All of that in a little plastic budget watch is pretty nice.
It's kinda ugly, but totally comfy
I no longer feel like I'm wearing a "cool" watch, but that's exactly how I felt when I wore that original Pebble around. It's nicely utilitarian, and its Casio feel might make it a nice counter-fashion look to a super sleek smartwatch. I've gotten compliments on the orange-rimmed model I've been wearing.
It feels really comfortable, too. The rubber band feels soft, the watch is small and lightweight, and it starts to just have that invisible wrist-feel that small watches have and large smartwatches lack.
A Gorilla Glass (2.5)-covered display has lasted decently so far, with no scratches or scuffs I can see.
It gets notifications on iOS and Android
Two clear vibrating pings, and I know I've gotten a Twitter notification. Messages come through clearly, with small text, but totally readable. Another nice touch is that notifications can be toggled by app, so you can get Twitter but not Instagram, text messages but not LinkedIn. I can't respond to messages, but that's fine. Swiping up shows old notifications I might have missed.
So, where does it fall short?
It's not fancy, and it doesn't have a lot of other features. The Bip has swappable watch faces via a Mi Fit app, and a handful on the watch itself. A few mini-features built into the watch show weather (which sometimes doesn't sync on my iPhone), a summary of fitness stats, a timer and stopwatch, a compass (which hasn't ever worked for me) and a QR code-based mini-app for AliPay payments, which I am not going to use here in the US.
But there are downsides to these features: the stopwatch and timer can't be run in the background, making them useless for long-term use. The watch is also sometimes slow to sync, entering a funky type of disconnect state that perhaps is why it's so good at conserving battery. The watch disables the swipeable touchscreen in everyday use, which is good for workouts, but annoying for quick daily use. You have to press the side button to unlock the screen before swiping again each time you use it.
The Mi Fit app, which the watch syncs with on iPhone and Android, is a better-than-expected fitness hub for tracking and showing graphs for steps, sleep, and heart rate, and it even draws a fair number of insights against other users. I'm not wild about using a relatively unknown app for all my fitness data, though. The Mi Fit app lets you add friends and share activity data, but the app feels more isolated than the buzzier Fitbit universe. Fitbit's app and social community is far more geared towards developing fitness plans. But Mi Fit syncs with Apple Health, at least, which Fitbit still doesn't.

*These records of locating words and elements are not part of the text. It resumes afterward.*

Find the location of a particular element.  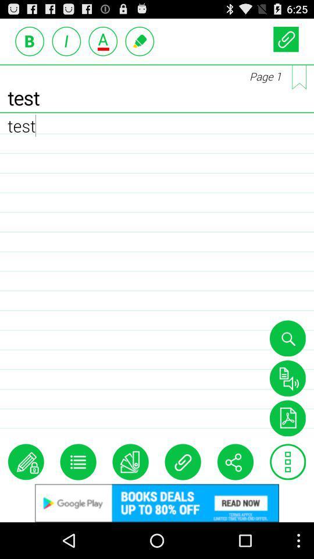

google play is located at coordinates (157, 503).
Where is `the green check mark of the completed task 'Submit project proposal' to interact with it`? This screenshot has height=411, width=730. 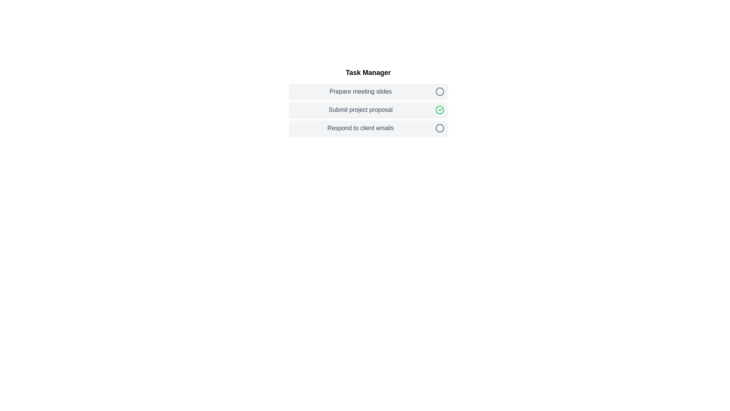 the green check mark of the completed task 'Submit project proposal' to interact with it is located at coordinates (368, 110).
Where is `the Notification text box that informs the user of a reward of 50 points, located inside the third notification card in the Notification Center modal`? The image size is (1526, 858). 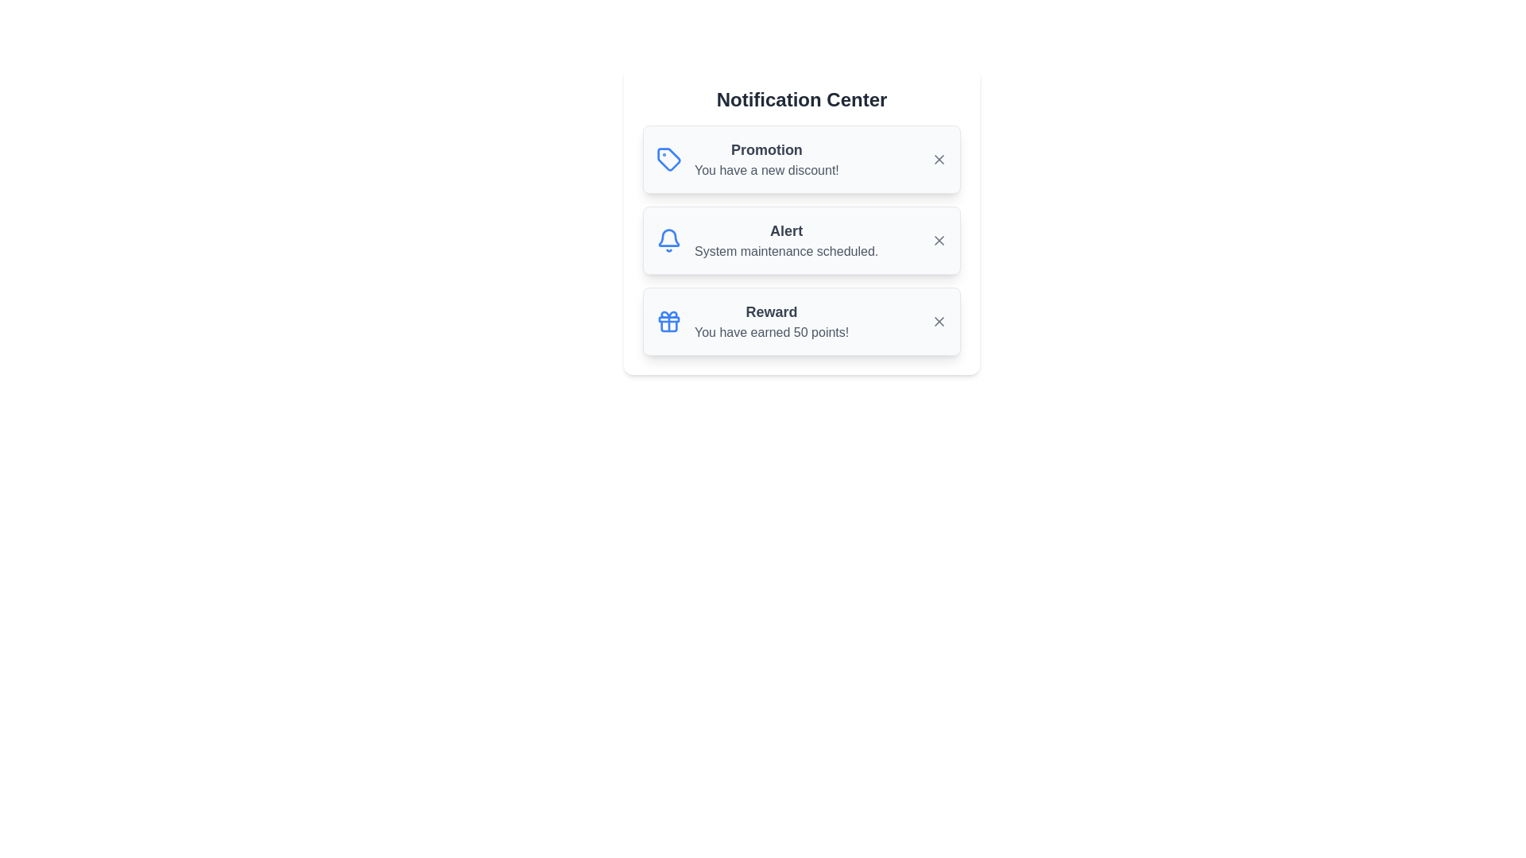 the Notification text box that informs the user of a reward of 50 points, located inside the third notification card in the Notification Center modal is located at coordinates (772, 322).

I also find other things weird: sometimes the watch's A-GPS settings will update and take over the watch display, syncing when I don't want it to (and taking a while). The phone app settings aren't always easy to navigate.
For its crazy price, the Amazfit Bip is hard to beat
So, yes: I'm less wild about the app and software than the watch hardware. But at this price -- who cares? You're getting a functional smartwatch for less than the cost of taking a family of four to the movies. The Amazfit Bip just might be the perfect "I don't care about smartwatches" smartwatch. It's the Basic Casio. It works, it's fine, and it's surprisingly hassle-free. And in a landscape of ever-more-premium smartwatches that seem laser-focused on high-end features at the expense of battery life, this low-cost, high-battery watch is what more companies should copy.
Now I just need to find that watch charger.